Our Chicago, Oak Brook, Wheaton and Naperville business trial attorneys have handled many complex business and commecial law litigation matters which have involved presenting or cross-examining accounting witnesses.

While we're confident in our legal skills, these situations call for specialized financial skills. To give our clients the best possible representation in business, shareholder and other commercial disputes, we sometimes retain a forensic accountant or fraud examiner. Both of these jobs are twofold: They help attorneys and their clients understand the complex financial aspects of their cases, and they may also be called to testify as expert witnesses. A forensic accountant's job is to examine a person or corporation's accounts "cold," from the outside; the subject isn’t generally expected to cooperate. Similarly, a fraud examiner delves deep into a company's finances, looking for the source of anything that seems inconsistent or suspicious. Both can serve as expert witnesses who help establish the value of a business or testify to the existence of fraud.

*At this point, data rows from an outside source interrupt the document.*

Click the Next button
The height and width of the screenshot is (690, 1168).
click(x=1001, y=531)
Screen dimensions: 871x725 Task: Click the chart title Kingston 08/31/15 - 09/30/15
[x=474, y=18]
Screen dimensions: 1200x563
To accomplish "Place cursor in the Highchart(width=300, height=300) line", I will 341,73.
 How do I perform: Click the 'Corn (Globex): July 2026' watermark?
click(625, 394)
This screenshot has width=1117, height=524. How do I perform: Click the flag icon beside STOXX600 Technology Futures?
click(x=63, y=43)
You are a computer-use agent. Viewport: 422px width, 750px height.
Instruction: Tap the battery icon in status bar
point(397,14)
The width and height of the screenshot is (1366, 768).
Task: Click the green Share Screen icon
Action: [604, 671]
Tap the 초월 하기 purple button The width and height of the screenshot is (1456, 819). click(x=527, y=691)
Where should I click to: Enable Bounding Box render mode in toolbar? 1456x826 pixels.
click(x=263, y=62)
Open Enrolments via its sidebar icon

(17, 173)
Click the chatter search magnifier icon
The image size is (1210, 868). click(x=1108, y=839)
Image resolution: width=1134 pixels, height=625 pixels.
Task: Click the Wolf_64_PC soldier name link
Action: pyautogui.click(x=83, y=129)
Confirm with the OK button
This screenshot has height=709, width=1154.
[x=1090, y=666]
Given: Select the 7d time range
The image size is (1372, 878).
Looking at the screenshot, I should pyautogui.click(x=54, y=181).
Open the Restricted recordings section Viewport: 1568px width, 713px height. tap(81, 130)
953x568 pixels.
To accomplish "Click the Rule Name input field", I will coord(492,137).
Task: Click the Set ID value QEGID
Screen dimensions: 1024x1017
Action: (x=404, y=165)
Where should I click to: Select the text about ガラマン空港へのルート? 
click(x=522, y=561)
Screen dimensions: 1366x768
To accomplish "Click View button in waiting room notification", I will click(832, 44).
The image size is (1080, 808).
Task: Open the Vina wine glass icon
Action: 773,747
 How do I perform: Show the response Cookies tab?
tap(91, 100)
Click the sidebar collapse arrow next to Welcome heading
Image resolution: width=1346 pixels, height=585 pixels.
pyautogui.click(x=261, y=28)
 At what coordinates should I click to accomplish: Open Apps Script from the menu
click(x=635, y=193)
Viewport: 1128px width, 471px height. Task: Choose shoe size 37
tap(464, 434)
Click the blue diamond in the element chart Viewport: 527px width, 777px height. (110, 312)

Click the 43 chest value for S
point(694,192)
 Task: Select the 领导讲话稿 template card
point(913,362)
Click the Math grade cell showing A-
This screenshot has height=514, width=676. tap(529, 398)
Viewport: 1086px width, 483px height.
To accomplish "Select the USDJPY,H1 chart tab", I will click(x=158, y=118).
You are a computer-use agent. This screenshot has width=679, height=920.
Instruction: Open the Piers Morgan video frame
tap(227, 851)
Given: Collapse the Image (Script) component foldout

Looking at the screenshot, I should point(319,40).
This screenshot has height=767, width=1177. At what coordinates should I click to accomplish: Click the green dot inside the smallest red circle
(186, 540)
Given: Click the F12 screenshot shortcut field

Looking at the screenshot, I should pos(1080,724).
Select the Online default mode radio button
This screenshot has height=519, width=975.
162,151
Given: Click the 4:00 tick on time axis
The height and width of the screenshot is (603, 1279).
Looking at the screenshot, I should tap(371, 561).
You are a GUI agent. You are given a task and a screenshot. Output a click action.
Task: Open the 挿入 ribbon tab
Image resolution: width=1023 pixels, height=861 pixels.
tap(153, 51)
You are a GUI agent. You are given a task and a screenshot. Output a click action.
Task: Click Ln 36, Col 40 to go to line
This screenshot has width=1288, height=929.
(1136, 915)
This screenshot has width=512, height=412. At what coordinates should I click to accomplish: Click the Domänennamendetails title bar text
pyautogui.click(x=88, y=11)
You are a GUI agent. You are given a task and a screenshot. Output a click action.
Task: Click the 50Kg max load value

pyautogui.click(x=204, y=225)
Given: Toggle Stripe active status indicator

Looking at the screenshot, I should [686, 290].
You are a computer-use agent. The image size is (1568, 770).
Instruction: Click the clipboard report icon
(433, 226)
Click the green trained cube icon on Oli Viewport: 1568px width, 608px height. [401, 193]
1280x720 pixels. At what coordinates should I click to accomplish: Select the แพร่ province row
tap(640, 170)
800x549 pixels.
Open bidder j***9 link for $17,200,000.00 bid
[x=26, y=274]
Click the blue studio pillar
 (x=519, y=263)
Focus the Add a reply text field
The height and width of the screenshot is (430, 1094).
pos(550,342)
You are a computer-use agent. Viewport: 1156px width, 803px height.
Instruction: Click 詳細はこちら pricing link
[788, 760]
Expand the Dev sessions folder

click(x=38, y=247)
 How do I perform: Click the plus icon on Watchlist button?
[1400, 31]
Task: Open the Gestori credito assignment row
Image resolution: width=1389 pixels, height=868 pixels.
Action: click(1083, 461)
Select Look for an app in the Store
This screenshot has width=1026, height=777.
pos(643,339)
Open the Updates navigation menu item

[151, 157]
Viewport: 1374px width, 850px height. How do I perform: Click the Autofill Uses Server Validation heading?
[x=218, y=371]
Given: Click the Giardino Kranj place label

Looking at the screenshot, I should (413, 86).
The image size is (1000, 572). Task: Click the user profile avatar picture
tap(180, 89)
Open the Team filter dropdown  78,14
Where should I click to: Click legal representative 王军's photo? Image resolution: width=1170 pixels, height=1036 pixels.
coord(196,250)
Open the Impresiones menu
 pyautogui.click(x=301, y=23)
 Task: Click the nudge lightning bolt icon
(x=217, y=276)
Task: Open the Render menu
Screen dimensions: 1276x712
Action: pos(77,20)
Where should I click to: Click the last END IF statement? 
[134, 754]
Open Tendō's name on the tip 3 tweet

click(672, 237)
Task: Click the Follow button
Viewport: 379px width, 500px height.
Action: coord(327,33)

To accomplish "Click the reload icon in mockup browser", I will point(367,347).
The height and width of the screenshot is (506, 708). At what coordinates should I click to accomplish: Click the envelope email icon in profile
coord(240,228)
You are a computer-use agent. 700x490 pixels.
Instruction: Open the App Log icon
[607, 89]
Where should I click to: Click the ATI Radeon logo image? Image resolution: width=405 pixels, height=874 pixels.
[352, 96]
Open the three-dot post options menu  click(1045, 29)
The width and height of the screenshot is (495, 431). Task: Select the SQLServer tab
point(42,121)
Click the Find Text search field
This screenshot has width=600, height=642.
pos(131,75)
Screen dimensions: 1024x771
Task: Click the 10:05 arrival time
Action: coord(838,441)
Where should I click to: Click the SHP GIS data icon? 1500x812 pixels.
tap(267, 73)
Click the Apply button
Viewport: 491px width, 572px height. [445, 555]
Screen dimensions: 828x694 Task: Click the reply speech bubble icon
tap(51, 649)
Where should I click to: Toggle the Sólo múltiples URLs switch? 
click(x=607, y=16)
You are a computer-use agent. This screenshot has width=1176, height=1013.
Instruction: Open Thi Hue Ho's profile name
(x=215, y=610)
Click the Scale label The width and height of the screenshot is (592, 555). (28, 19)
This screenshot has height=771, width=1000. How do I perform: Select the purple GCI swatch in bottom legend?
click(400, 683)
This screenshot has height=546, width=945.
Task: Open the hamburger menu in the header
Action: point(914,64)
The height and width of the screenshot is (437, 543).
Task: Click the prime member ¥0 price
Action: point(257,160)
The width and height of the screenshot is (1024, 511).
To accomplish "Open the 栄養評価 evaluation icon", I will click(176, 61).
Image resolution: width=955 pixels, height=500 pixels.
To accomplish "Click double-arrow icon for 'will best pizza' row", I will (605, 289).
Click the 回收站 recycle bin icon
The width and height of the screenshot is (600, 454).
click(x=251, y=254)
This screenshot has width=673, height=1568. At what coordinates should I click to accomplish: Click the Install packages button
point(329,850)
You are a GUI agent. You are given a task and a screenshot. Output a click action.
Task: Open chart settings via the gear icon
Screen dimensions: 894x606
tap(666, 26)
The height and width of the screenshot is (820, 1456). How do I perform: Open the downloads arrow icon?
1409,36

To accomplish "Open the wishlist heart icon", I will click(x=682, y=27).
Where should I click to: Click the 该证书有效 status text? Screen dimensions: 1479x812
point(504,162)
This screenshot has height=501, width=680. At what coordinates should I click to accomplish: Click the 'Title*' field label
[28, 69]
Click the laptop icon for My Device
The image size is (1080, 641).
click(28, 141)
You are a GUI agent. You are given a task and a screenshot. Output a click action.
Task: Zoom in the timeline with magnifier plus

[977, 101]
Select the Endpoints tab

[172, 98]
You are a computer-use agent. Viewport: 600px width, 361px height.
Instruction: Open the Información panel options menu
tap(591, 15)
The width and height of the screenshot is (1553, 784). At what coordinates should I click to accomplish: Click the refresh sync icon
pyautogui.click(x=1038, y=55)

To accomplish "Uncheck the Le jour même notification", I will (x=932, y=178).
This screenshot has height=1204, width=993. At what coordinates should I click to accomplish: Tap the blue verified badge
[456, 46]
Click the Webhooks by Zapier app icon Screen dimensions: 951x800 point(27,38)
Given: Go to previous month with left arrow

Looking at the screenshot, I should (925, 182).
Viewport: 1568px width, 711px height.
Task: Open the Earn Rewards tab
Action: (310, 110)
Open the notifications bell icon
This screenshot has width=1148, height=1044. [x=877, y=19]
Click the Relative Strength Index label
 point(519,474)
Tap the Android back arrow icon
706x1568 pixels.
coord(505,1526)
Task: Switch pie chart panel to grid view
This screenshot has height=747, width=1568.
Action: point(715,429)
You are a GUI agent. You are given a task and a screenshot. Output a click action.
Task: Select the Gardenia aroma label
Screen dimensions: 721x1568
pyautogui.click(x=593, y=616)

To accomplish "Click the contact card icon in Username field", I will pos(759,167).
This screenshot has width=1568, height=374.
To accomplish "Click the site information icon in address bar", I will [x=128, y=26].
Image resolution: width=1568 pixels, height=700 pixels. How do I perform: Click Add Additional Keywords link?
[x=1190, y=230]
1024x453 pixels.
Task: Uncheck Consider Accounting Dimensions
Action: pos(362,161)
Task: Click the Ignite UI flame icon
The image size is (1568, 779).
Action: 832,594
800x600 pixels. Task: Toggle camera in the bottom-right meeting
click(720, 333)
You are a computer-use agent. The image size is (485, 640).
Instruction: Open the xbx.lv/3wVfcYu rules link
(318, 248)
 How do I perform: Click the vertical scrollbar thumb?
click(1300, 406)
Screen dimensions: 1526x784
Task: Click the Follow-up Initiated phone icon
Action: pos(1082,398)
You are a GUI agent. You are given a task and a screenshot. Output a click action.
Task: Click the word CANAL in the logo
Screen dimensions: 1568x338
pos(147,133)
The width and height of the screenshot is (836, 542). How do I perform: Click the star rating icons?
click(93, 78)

The goal for both forensic accountants and fraud examiners is to make sure the other side of the case is being completely truthful about its income and accounting practices. As you might imagine, this is a frequent concern in divorces involving a spouse who’s part of a small or closely held business, which may need to be properly valued for the divorce. The company may also need to be investigated when the owning spouse is believed to be hiding assets. However, this concern also comes up in business disputes, such as breach of fiduciary duty lawsuits. When minority shareholders believe the majority is withholding important financial information, using a forensic accountant or fraud examiner may be the most reliable way to discover and prove the truth.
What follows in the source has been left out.